The Israeli government will be formally named as responsible for the assassination last month of a senior Hamas commander by a hit squad travelling on cloned British passports.
By Rosa Prince, Political Correspondent
Published: 6:00AM GMT 23 Mar 2010
Ron Proser, the Israeli Ambassador to London, was summoned to the Foreign Office on Monday to be told the results of an inquiry into the murder of Mahmoud al-Mabhouh, whose body was discovered in a luxury Dubai hotel room in January.
Several members of the team suspected of killing him were found to be travelling on passports cloned from documents belonging to British citizens living in Israel. Other passports had been stolen from Irish, German, Australian and French citizens.
Speculation grew last night that a senior Israeli diplomat would be expelled as a mark of the “anger” within the Government that British passport holders had been put at risk as a result of the operation.
A ministerial statement to be made to Parliament will formally name the Israeli security services as responsible for the cloning of up to 15 British passports, which were copied after being taken away by airport officials.
The statement will say that it proved impossible to confirm definitively whether Mossad, the feared Israeli secret intelligence service, was responsible for the operation, with suspicion also resting on the Military Intelligence Directorate.
But the probe had determined for certain that the passports were cloned when British citizens passed through airports on their way into Israel, with officials taking them away for “checks” which lasted around 20 minutes.
Foreign Office sources expressed frustration that there was little more that could be done to “punish” Israel over the affair.

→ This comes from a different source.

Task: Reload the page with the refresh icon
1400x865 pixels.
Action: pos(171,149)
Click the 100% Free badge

A number of those whose passports were stolen had dual British and Israeli nationality.
They include Gabriella Barney, 23, and her father Michael, 54, along with Daniel Marc Schnur, 32, Roy Allan Cannon, 62, Stephen Keith Drake, 54, Mark Daniel Sklar, 30, and Philip Carr, 35.

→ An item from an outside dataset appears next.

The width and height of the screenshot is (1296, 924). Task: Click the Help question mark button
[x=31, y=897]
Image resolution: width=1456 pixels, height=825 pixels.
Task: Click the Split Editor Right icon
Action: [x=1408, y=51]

A number of the innocent passport holders have expressed concern and upset that their identities were used for the assassination of a senior Hamas commander, which was carried out by a team of at least 23 operatives.
Israel has refused to confirm or deny any involvement in the audacious murder, insisting that it has a “policy of ambiguity”.
The suspects, including a number of women, were filmed on security cameras strolling through hotel lobbies disguised as tourists wearing tennis clothes.
They followed al-Mabhouh to his hotel room, where he was found suffocated hours later.